Once your data layout is good and your cpu isn’t taking a 200 cycle lunch break to chase pointers, then you worry about cycle count and keeping the execution units fed.

That’s when integer tricks can matter. Depending on the micro arch, you may have twice as many execution units that can take integer instructions. And those instructions (outside of division) tend to have lower latency and higher throughput.

And if you’re doing SIMD, your integer SIMD instructions can be 2 or 4x higher throughput than float32 if you can use int16 / int8 data.

So it can very much matter. It’s just usually not the lowest hanging fruit.

Pannoniae 4 hours ago | parent | prev | next [-]

This is all true but IMO forest for the trees.... For example the compiler basically doesn't do anything useful with your float math unless you enable fastmath. Period. Very few transformations are done automatically there.

For integers the situation is better but even there, it hugely depends on your compiler and how much it cheats. You can't replace trig with intrinsics in the general case (sets errno for example), inlining is at best an adequate heuristic which completely fails to take account what the hot path is unless you use PGO and keep it up to date.

I've managed to improve a game's worst case performance better by like 50% just by shrinking a method's codesize from 3000 bytes to 1500. Barely even touched the hot path there, keep in mind. Mostly due to icache usage.

The takeaway from this shouldn't be that "computers are fast and compilers are clever, no point optimising" but more that "you can afford not to optimise in many cases, computers are fast."

cogman10 3 hours ago | parent | next [-]

I actually agree with you.

My point wasn't "don't optimize" it was "don't optimize the wrong thing".

Trying to replace a division with a bit shift is an example of worrying about the wrong thing, especially since that's a simple optimization the compiler can pick up on.

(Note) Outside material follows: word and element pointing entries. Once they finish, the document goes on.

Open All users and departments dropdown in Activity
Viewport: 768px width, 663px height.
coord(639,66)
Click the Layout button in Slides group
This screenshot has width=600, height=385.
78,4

But as you said, it can be very worth it to optimize around things like the icache. Shrinking and aligning a hot loop can ensure your code isn't spending a bunch of time loading instructions. Cache behavior, in general, is probably the most important thing you can optimize. It's also the thing that can often make it hard to know if you actually optimized something. Changing the size of code can change cache behavior, which might give you the mistaken impression that the code change was what made things faster when in reality it was simply an effect of the code shifting.

WalterBright 3 hours ago | parent | prev [-]

I originally got into writing compilers because I was convinced I could write a better code generator. I succeeded for about 10 years in doing very well with code generation. But then all the complexities of the evolving C++ (and D!) took up most of my time, and I haven't been able to work much on the optimizer since.

Fortunately, D compilers gdc and ldc take advantage of the gcc and llvm optimizers to stay even with everyone else.

rcxdude 3 hours ago | parent | prev [-]

Also, it's unusual for a game to be CPU bottlenecked nowadays, and if it is, it's probably more constrained on memory bandwidth than raw FLOPS.